Jamie Coward – Editor
Who is Jamie Coward?
I’m an offline editor first and foremost, but I love grading, sound designing and composing too! I’m also a keen gardener, economics geek, intercity bike ride fiend, 80s R&B impresario and full-on barbecue maniac.
How did your career path develop?
After studying commercial music production at university I was producing twelve inches and mix tapes for UK hiphop artists and playing in various ska and funk/rare groove bands, but back in 2006, an editor friend of mine showed me how to use Final Cut Pro 4, and I never looked back.
The first thing I did was a volunteering gig at the BBC cutting together some internal voxpops for Children In Need, but only eight months later in 2007 I got a job as the series editor on a children’s show called “Horse Patrol” – a magisterial romp through the life and times of the ILPH and its long suffering horse patrol officers.
It was a real baptism of fire and surely contains some of the most shockingly conceived b-roll sequences in the history of British television, but I learned so much so quickly, and I also trained an assistant who is now a very successful editor in his own right.
What do you consider your greatest achievements so far?
The easy answer is that in 2012 I edited “Trashed”, a feature documentary starring Jeremy Irons with music by Vangelis, which was an official selection for Cannes and won the best doc feature editing award at the LA Movie Awards.
That said, by far the most rewarding thing I’ve ever done was two years as a listening volunteer with Samaritans. It wasn’t easy, but I’ll never forget a second of it.
Any projects you are most proud of and why?
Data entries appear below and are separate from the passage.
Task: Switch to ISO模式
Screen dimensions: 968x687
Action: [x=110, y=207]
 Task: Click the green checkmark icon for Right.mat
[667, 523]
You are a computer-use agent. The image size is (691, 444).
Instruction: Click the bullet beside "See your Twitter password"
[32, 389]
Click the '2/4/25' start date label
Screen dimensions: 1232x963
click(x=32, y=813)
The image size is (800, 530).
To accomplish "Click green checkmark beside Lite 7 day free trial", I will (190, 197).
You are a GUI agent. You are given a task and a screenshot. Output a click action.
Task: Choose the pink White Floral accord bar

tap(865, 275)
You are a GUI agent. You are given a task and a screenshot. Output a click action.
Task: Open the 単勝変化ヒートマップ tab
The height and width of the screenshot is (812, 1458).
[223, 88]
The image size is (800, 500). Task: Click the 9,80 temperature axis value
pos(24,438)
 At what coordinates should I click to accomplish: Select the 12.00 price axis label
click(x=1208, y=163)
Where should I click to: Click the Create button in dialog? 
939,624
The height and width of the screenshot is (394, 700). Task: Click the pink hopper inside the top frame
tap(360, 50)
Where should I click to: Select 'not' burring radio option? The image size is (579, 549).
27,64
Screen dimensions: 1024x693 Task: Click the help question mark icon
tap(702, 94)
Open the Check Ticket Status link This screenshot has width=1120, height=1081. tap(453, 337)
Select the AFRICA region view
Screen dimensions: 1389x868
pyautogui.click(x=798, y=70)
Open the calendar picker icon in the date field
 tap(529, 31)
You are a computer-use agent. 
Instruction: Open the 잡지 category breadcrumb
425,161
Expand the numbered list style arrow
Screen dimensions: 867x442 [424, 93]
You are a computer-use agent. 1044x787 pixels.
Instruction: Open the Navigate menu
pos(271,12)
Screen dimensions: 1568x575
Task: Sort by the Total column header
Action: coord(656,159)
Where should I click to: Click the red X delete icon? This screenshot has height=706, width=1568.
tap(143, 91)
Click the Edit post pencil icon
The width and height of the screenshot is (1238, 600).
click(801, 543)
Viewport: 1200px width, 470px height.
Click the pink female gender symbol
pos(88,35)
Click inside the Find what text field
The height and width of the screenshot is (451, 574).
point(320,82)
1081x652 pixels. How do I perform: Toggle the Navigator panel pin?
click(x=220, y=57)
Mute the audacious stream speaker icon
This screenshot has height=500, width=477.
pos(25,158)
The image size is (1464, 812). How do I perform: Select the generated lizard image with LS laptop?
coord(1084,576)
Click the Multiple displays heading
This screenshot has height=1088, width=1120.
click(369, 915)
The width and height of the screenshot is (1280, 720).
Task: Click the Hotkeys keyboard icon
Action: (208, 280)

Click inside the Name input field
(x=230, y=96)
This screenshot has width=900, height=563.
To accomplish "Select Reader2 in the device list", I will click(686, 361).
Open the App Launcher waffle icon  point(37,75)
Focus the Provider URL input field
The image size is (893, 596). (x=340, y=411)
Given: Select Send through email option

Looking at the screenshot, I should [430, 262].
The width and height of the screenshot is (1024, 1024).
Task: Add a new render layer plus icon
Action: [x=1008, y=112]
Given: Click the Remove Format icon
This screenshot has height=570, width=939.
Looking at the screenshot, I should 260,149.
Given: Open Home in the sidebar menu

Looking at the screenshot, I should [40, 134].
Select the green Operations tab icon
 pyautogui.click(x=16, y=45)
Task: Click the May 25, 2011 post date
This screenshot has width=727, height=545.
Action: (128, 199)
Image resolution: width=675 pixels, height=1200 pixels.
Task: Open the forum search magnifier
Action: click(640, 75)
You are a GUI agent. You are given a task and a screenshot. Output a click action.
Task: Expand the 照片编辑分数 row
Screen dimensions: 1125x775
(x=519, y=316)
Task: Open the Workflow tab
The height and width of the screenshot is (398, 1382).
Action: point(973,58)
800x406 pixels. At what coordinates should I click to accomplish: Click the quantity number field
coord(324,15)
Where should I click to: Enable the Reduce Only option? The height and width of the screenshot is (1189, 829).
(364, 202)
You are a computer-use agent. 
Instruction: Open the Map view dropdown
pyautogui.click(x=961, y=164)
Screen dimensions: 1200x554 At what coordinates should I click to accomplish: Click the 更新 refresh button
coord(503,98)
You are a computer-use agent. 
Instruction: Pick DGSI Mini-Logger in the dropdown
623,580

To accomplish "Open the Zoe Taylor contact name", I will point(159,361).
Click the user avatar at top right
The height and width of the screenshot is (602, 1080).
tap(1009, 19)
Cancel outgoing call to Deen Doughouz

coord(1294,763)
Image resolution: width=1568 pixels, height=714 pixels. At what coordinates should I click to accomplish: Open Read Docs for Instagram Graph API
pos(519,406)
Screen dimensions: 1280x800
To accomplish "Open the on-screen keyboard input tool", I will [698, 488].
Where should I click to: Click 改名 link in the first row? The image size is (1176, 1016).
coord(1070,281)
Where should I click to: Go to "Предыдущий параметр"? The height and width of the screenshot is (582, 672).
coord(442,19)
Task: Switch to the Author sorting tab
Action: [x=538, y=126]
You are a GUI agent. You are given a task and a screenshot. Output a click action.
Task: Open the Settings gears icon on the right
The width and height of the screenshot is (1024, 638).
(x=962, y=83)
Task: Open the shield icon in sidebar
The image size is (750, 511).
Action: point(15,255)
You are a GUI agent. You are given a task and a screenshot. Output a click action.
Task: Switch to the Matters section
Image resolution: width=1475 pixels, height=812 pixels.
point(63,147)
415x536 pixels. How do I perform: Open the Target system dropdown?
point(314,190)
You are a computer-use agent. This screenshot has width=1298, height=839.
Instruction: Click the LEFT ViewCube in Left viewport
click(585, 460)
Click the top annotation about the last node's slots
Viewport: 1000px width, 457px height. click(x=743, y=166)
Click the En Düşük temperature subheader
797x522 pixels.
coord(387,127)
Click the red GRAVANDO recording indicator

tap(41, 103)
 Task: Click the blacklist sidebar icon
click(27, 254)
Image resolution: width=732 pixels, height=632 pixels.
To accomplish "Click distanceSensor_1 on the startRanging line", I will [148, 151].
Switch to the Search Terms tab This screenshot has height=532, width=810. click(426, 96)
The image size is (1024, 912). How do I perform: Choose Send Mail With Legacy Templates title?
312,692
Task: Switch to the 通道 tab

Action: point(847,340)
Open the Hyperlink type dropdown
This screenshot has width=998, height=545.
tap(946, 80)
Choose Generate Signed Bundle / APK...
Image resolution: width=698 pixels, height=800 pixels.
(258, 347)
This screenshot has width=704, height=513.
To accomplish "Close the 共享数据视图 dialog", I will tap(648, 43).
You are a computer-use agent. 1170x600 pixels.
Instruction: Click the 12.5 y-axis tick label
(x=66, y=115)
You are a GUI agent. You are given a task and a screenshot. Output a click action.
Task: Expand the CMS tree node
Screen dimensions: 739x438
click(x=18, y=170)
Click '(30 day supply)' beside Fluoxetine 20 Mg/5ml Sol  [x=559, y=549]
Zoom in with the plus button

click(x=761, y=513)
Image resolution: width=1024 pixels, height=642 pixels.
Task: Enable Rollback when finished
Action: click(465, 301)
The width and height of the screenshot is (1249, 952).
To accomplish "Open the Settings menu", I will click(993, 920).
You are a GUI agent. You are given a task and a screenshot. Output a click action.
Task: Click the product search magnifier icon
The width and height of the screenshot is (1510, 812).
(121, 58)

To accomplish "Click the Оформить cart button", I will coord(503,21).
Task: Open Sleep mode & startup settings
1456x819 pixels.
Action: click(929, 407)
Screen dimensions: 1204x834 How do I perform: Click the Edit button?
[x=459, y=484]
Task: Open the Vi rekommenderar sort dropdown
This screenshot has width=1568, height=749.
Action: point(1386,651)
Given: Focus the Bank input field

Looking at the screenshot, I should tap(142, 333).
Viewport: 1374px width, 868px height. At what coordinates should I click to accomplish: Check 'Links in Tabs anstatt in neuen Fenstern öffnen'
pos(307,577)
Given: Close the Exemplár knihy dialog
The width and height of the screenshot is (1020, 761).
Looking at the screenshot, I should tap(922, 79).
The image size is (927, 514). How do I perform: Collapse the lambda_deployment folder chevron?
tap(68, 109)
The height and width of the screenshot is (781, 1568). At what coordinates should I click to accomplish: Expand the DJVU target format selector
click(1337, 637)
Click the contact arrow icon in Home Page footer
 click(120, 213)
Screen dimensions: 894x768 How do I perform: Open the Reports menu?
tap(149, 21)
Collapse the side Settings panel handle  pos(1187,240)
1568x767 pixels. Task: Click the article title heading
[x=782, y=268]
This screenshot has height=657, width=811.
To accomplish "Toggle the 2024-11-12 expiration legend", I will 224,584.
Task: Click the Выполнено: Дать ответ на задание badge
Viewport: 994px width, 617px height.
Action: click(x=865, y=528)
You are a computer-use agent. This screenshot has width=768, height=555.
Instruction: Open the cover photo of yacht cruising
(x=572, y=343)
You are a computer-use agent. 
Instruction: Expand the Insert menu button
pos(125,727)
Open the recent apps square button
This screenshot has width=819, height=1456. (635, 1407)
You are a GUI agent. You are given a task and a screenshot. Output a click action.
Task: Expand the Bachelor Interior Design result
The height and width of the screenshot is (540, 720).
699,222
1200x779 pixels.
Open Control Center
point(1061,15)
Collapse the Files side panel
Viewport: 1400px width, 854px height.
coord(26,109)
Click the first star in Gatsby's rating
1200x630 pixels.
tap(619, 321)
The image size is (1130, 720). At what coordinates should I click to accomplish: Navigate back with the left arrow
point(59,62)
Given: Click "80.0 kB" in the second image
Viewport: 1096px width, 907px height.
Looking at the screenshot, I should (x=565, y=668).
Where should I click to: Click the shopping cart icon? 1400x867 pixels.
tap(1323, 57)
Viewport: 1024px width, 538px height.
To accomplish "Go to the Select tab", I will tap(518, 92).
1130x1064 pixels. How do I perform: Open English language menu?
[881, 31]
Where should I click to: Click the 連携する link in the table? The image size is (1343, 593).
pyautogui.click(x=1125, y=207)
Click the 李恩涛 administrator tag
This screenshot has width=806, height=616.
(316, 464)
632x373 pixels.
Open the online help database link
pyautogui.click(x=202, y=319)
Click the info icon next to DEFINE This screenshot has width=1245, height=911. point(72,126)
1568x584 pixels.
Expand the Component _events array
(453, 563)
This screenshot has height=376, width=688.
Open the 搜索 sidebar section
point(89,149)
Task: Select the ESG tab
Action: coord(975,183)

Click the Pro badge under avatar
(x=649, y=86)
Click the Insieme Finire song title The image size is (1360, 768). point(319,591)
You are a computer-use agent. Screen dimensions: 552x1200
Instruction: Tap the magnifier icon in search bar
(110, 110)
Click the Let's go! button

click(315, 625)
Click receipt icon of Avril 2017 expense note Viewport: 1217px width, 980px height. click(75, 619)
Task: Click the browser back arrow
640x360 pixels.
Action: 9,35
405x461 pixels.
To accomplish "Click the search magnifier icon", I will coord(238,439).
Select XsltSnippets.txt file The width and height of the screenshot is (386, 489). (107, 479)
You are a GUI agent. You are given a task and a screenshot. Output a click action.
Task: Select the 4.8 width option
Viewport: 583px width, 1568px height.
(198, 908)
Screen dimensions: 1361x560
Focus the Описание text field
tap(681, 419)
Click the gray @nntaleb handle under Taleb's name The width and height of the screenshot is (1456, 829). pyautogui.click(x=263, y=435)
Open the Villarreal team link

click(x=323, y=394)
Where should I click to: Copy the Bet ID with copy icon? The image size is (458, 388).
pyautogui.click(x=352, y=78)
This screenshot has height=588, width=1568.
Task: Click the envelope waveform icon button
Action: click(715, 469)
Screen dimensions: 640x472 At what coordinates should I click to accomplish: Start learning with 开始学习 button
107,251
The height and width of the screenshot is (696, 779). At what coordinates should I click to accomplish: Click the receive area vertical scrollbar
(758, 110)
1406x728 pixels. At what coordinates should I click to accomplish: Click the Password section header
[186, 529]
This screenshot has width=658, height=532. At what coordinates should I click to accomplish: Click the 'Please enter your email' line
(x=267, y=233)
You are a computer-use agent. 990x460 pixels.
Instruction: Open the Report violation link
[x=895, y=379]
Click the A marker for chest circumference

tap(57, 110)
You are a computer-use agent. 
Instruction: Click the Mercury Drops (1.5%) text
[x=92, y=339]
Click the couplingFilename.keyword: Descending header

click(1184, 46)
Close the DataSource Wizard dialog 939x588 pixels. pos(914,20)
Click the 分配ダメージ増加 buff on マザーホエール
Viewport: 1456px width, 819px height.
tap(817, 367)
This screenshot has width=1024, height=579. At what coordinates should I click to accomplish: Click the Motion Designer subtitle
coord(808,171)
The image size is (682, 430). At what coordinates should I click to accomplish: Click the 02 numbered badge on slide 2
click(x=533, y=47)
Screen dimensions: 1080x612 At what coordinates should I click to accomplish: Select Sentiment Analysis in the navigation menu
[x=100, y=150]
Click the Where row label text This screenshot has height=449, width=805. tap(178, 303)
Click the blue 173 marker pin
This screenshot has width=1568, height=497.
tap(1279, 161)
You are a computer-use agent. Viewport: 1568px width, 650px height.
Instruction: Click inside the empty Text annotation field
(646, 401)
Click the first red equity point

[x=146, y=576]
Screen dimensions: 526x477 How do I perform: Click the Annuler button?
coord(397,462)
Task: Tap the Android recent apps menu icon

The most interesting film I’ve ever worked on is a 60 minute documentary I finished earlier this year called “We Were Kings”, which follows the heir to the Burmese throne as he tries to repatriate the remains of his great grandfather, the last king of Burma, from a makeshift tomb in the courtyard of a run-down state housing colony in small town India, where he had been exiled for one hundred years.
Filmed over three years, it tries to work out how an old royal family is supposed to fit into a new country and ultimately how an old, empire-ravaged nation, ruled by kings for a thousand years, is supposed to fit into the modern world.
A friend and I were also given the rare chance to take some recording equipment to Myanmar to capture some traditional Burmese classical music – an art which was awkwardly suppressed by the ruling generals and by the British occupation before them – and bring it back to London to rewire it into a bespoke score.
Share your biggest lessons in life and work
This is hard! Actually, the odd thing is that whenever I’ve been the most successful it didn’t feel like a time when I’d improved as an editor. So, never lose heart! You really improve only when you get something wrong.